Leriglitazone's efficacy in treating X-ALD was further validated in mouse AMN models and in autoimmune encephalomyelitis (EAE) surrogate mouse models of the neuroinflammatory component of cALD, which reproduce cALD features, including microglial activation, brain demyelination and axonal degeneration.
"Leriglitazone was shown to be effective in X-ALD-related in vivo Abcd1 knockout (KO) models, in which it elicited significant dose-dependant improvements in motor dysfunction, as assessed using rotarod and balance beam testing," said Pizcueta.
"In the EAE neuroinflammatory model, leriglitazone significantly reduced disease progression and improved the clinical score in a dose-dependent manner, compared to untreated vehicle group controls, validating leriglitazone's strong antinflammatory effect."
In spinal cord tissues from these models, leriglitazone improved motor function and restored markers of oxidative stress, mitochondrial function and inflammation, while decreasing neurological disability in the EAE mice.
"Leriglitazone reduced microglia activation in spinal cord tissues, which is important, as reduced axonal degeneration could translate into clinical benefits in AMN, in which the pathological hallmark is axonopathy," noted Pizcueta.
To better understand leriglitazone's mode of action in possibly preventing early stages of cALD, the researchers used an in vitro BBB model, in which adhesion of human X-ALD monocytes to brain endothelial cells was shown to be decreased after leriglitazone, suggesting it may prevent progression to pathologically disrupted BBB.
Importantly, leriglitazone-treated X-ALD monocyte-derived patient macrophages were found to be less inclined toward an inflammatory phenotype.

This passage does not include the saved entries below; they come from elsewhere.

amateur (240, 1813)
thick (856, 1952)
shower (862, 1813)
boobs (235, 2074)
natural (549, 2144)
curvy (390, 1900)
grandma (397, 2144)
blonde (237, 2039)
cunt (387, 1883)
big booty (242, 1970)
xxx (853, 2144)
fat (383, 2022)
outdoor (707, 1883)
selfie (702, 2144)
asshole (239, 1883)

This is a significant finding, because "human ABCD1 deficiency leads to an impaired plasticity of X-ALD macrophages and incomplete establishment of anti-inflammatory responses," said Pizcueta.
"In that regard, leriglitazone reversed the proinflammatory status in monocyte-derived macrophages from patients with AMN by significantly decreasing [tumor necrosis factor-alpha] TNF-alpha expression in inflammatory activated cells."

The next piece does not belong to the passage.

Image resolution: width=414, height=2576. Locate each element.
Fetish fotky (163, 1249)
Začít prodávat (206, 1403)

Importantly, leriglitazone treatment increased myelin debris clearance in vitro and increased myelination and oligodendrocyte survival in demyelination-remyelination in vivo models, thereby promoting remyelination.
"Development of cALD is characterized by rapid progression of demyelinating lesions in the brain that may result from abnormalities in the capacity of oligodendrocytes to correctly differentiate and remyelinate, while microglia play a key role in myelin debris phagocytosis, which is necessary for remyelination," noted Pizcueta.

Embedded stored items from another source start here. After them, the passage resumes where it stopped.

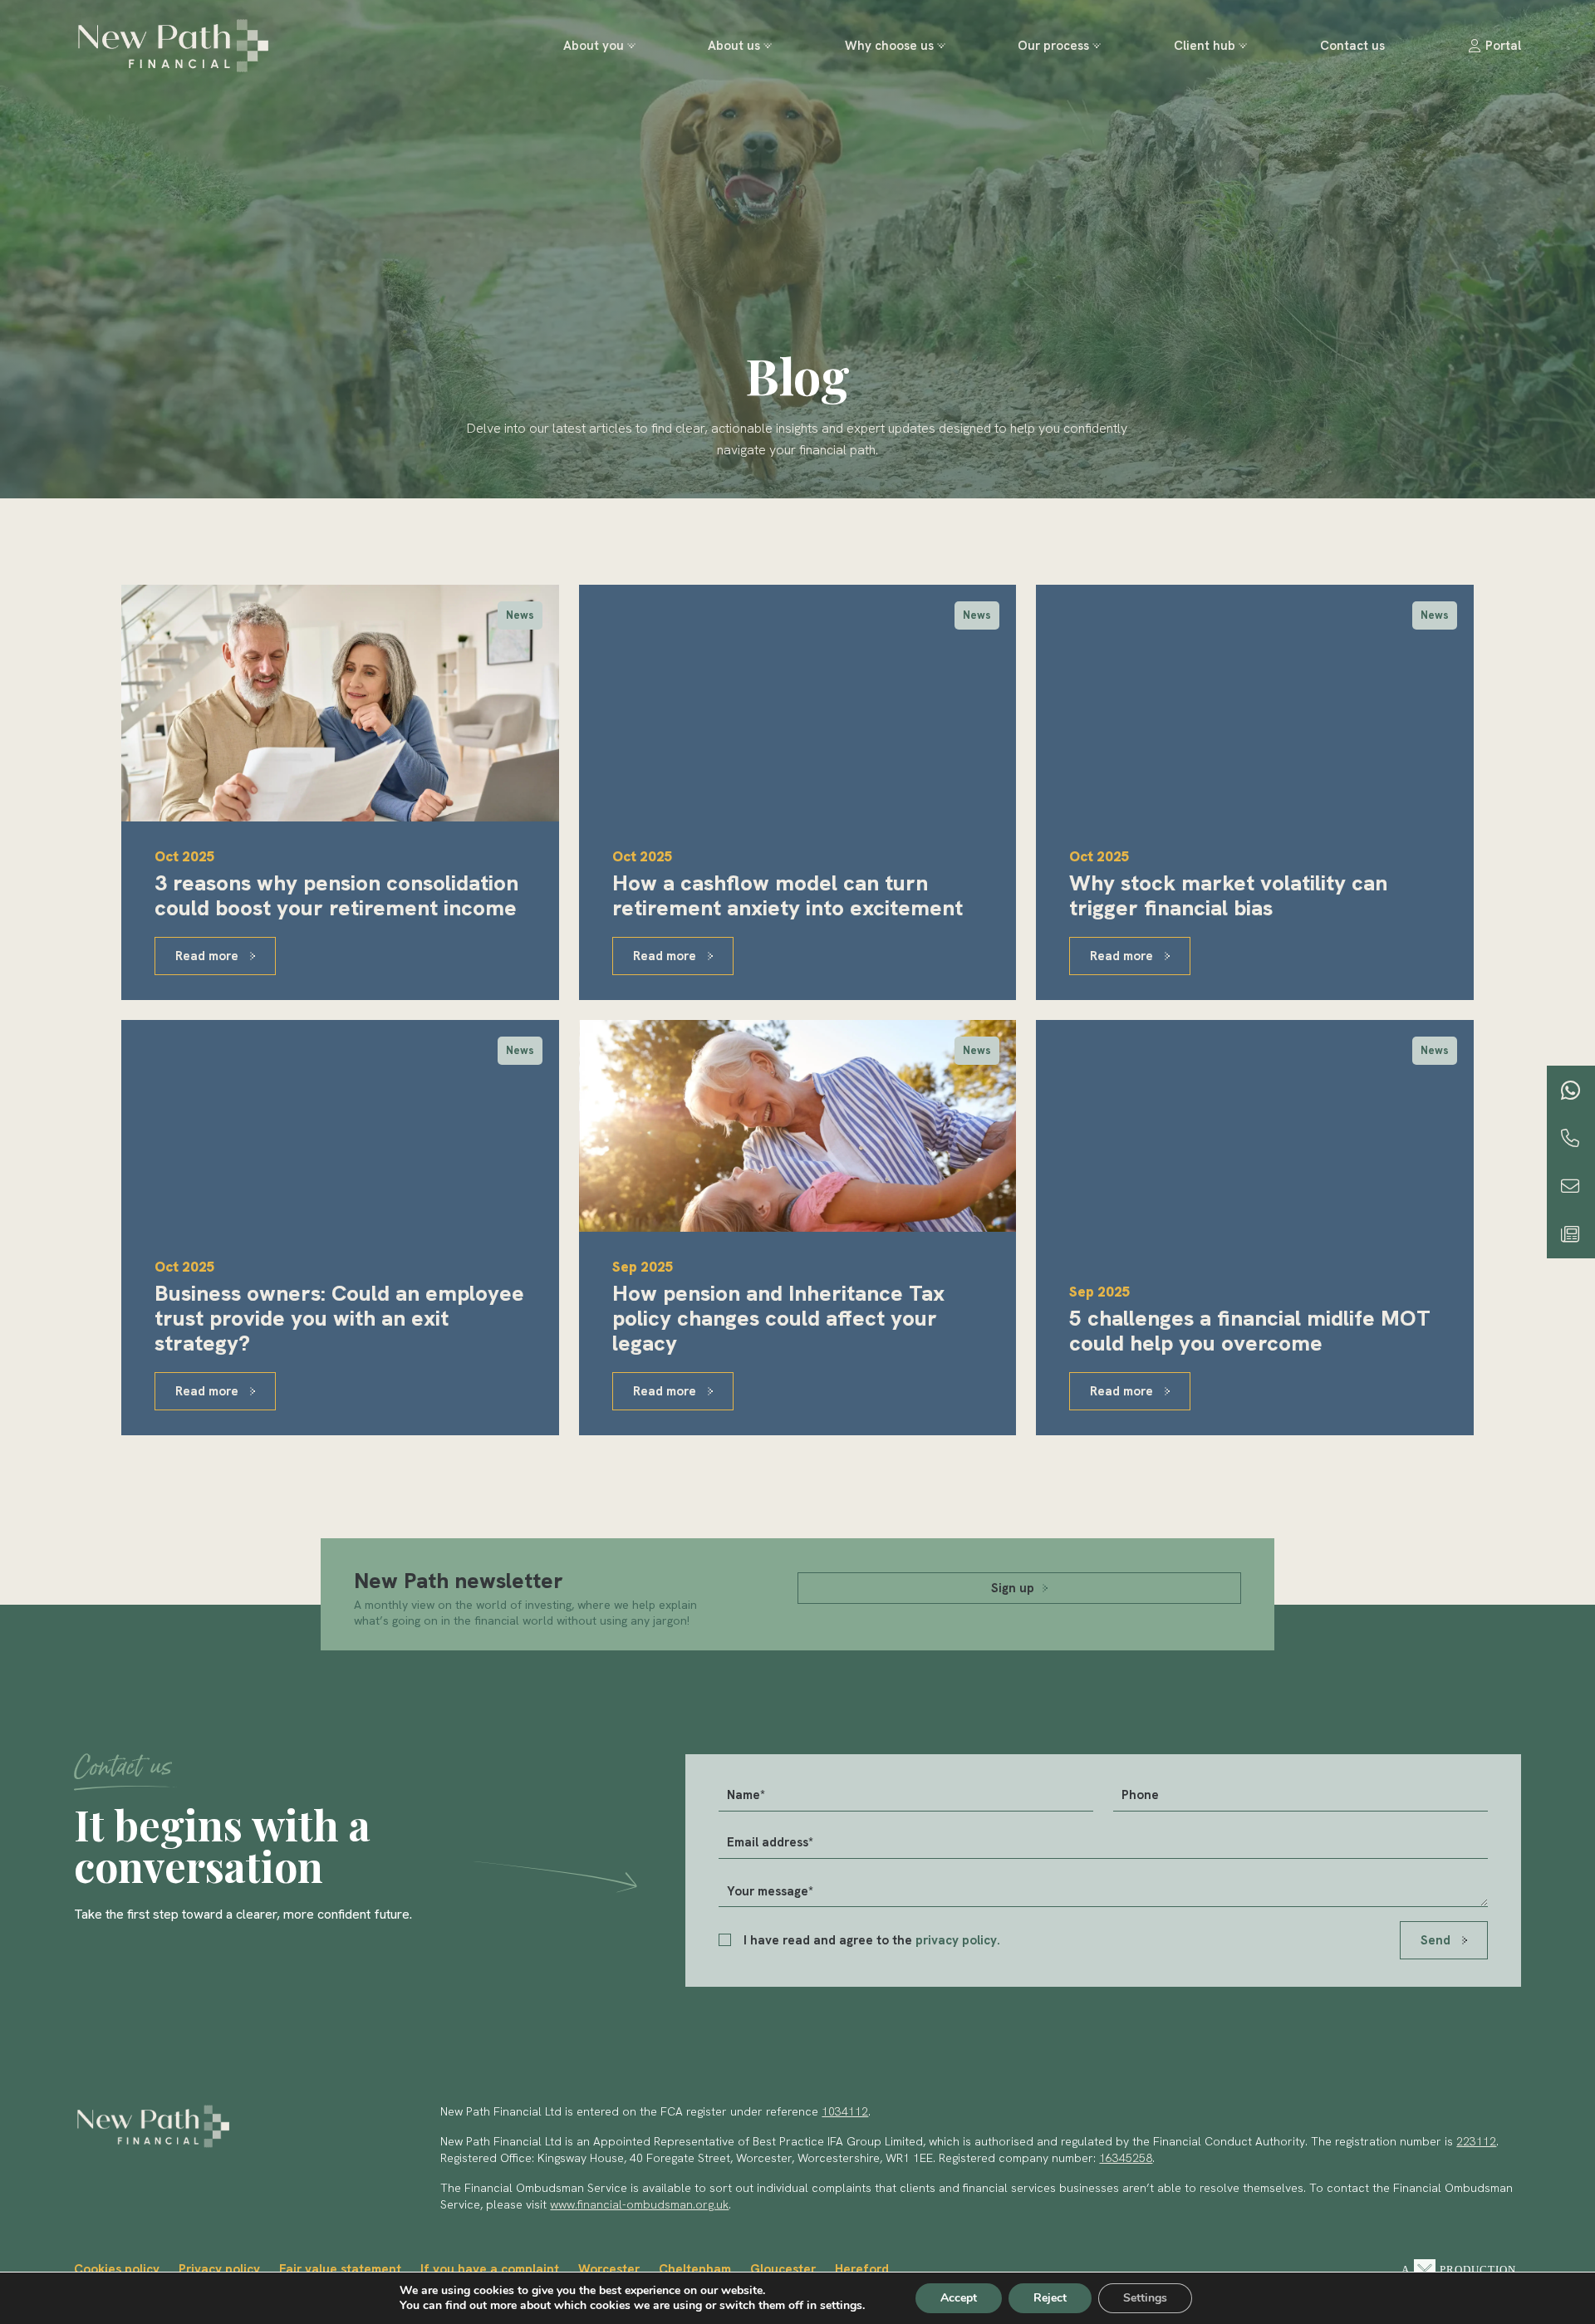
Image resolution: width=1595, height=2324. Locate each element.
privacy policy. (957, 1940)
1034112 (845, 2111)
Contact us (1352, 45)
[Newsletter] (1570, 1234)
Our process (1053, 45)
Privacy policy (219, 2269)
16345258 (1125, 2157)
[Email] (1570, 1186)
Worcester (609, 2269)
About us (734, 45)
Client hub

"Leriglitazone treatment increased the capacity of microglia to phagocytose myelin debris under inflammatory and noninflammatory conditions and protected oligodendrocyte precursor cells and oligodendrocytes," he added.
"These findings suggest a role for leriglitazone in preventing demyelination and/or promoting remyelination, further supporting its effect in modulating severe axonopathy by preserving myelinated axons after demyelination."
Finally, a phase I study in healthy volunteers confirmed these inflammatory biomarker changes and target engagement in plasma and CSF, as confirmed by increased adiponectin, at preclinically effective doses.
Collectively, these study findings support the use of leriglitazone in X-ALD and in other neuroinflammatory and neurodegenerative conditions.
"We recently completed a phase II/III study in AMN and are now engaging with regulatory agencies to discuss a potential approval pathway, based on such data," said Pizcueta.
"Additionally we have an ongoing phase II study in pediatric cALD patients and we recently completed a phase II in Friedreich's ataxia, for which we are now preparing a phase III trial," he said.
"We believe that leriglitazone could become the first approved therapy for AMN and a complementary therapy for cALD. In future, we will be continuing its development in X-ALD, while expanding its role in other neurodegenerative and neuroinflammatory diseases."